How can I extract the time length (in miliseconds) between two audio signals?
Mostrar comentarios más antiguos
I have a psychology experiment paradigm which asks participants to give a verbal response immediately after they hear a beep sound. Participants may or may not respond to the beep, and their response could be quick or slow. I need to extract the time length between the end of the beep sound and the start of their verbal response. Such time length should be measured in miliseconds as the total time allowed for each response was 3 seconds (3000 ms). There are hundreds of trials so I would like to find a way to do the extraction automatically. How should I achieve this? Carload thanks to any suggestions!

2 comentarios
dpb
el 25 de Oct. de 2025
Which toolboxes do you have available to use?
Walter Roberson
el 25 de Oct. de 2025
I recommend using the third-party Psychtoolbox for this kind of work.
Respuestas (2)
Star Strider
el 25 de Oct. de 2025
0 votos
Considering the nature of this problem, probably the best option is to estimate the signal envelops with the Signal Processing Toolbox envelope function (use the 'peak' option with an appropriate window), decide on a threshold, and measure the time the envelope crosses the threshold.

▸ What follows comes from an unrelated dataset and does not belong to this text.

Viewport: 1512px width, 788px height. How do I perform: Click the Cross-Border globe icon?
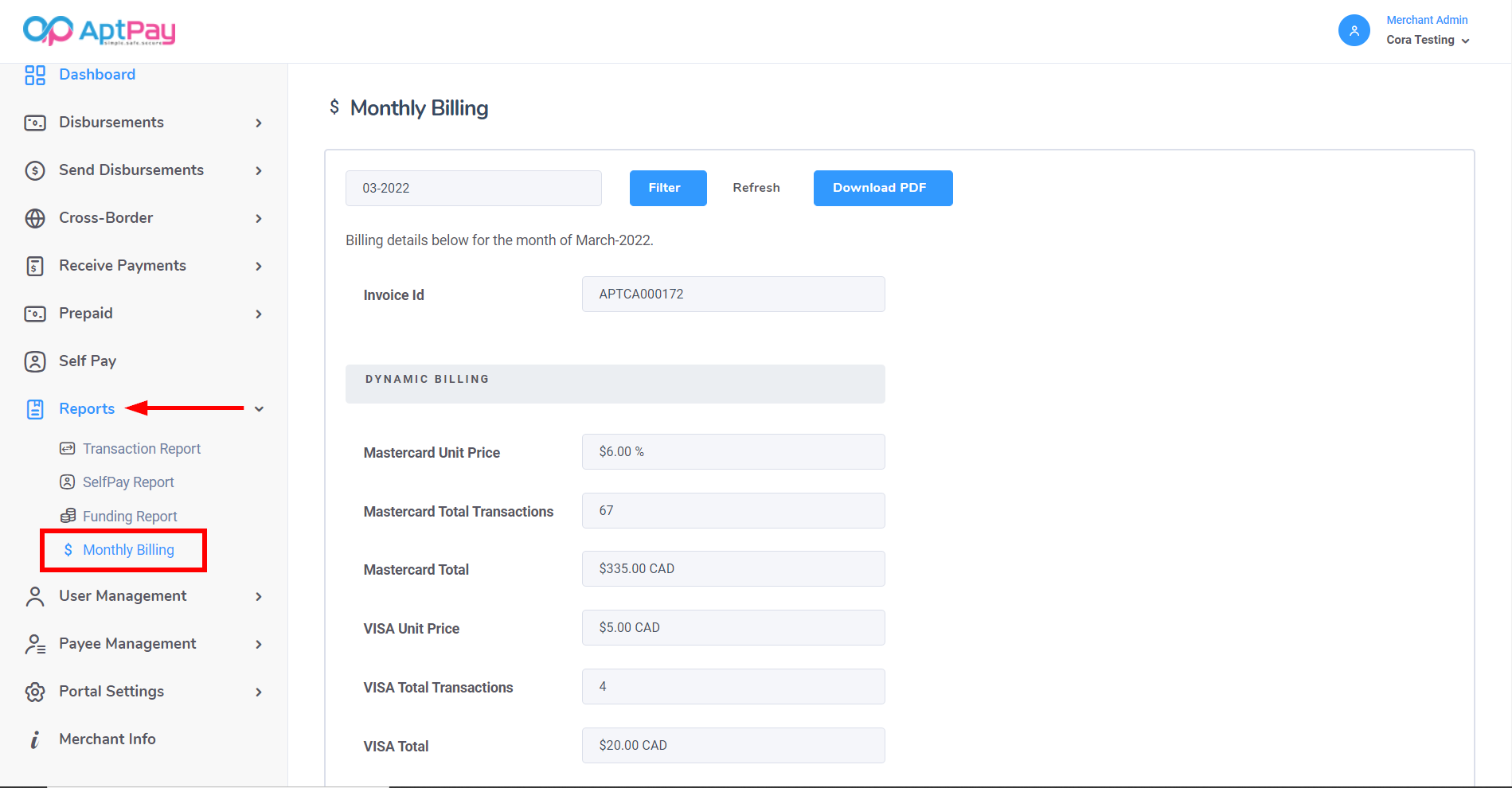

It may be necessary to use a filter to eliminate noise. If you are using the lowpass function (or any of its friends) for this, use the ImpulseResponse='iir' name-value pair for best results.
This approach as worked for me in the past.
It will probably be necessary to experiment to get the result you want.
13 comentarios
My pleasure!
I would not use the peak values, however you need to use the 'peak' option in your envelope call. If you want to know when the voice response begins, set a threshold and then determine the time the voice response envelope (I use the upper envelope here) first crosses that threshold.
Try something like this --
Fs = 44100; % Sampling Frequency (z)
L = 5;
t = linspace(0, Fs*L, Fs*L+1).'/Fs;
ts = seconds(t); % Time Vector ('duration' Here)
s = randn(size(t)) .* exp(-(t-2.2).^2*10); % Voice Response Signal
[et,eb] = envelope(s, 1000, 'peak'); % Use 'peak' Option
thrshld = 0.25; % Detection Threshold Value
tidx = find(diff(sign(et - thrshld))); % Approximate Indices of Threshold Crossing
idxrng = tidx(1)+[-1 0 1]; % Index Range For Interpolation
t_exact = interp1(et(idxrng), ts(idxrng), thrshld); % 'Exact" Value Of Upper Envelope Crossing Threshold Value
fprintf('\nResponse envelope crosses detection threshold level at %.3f seconds\n', seconds(t_exact))
figure
plot(ts, s, DisplayName='Response Signal')
hold on
plot(ts, [et eb], LineWidth=2, DisplayName="Envelope")
hold off
grid
xlabel("Time (s)")
ylabel("Amplitude")
yline(thrshld, '--k', "Detection Threshold", DisplayName='Detection Threshold')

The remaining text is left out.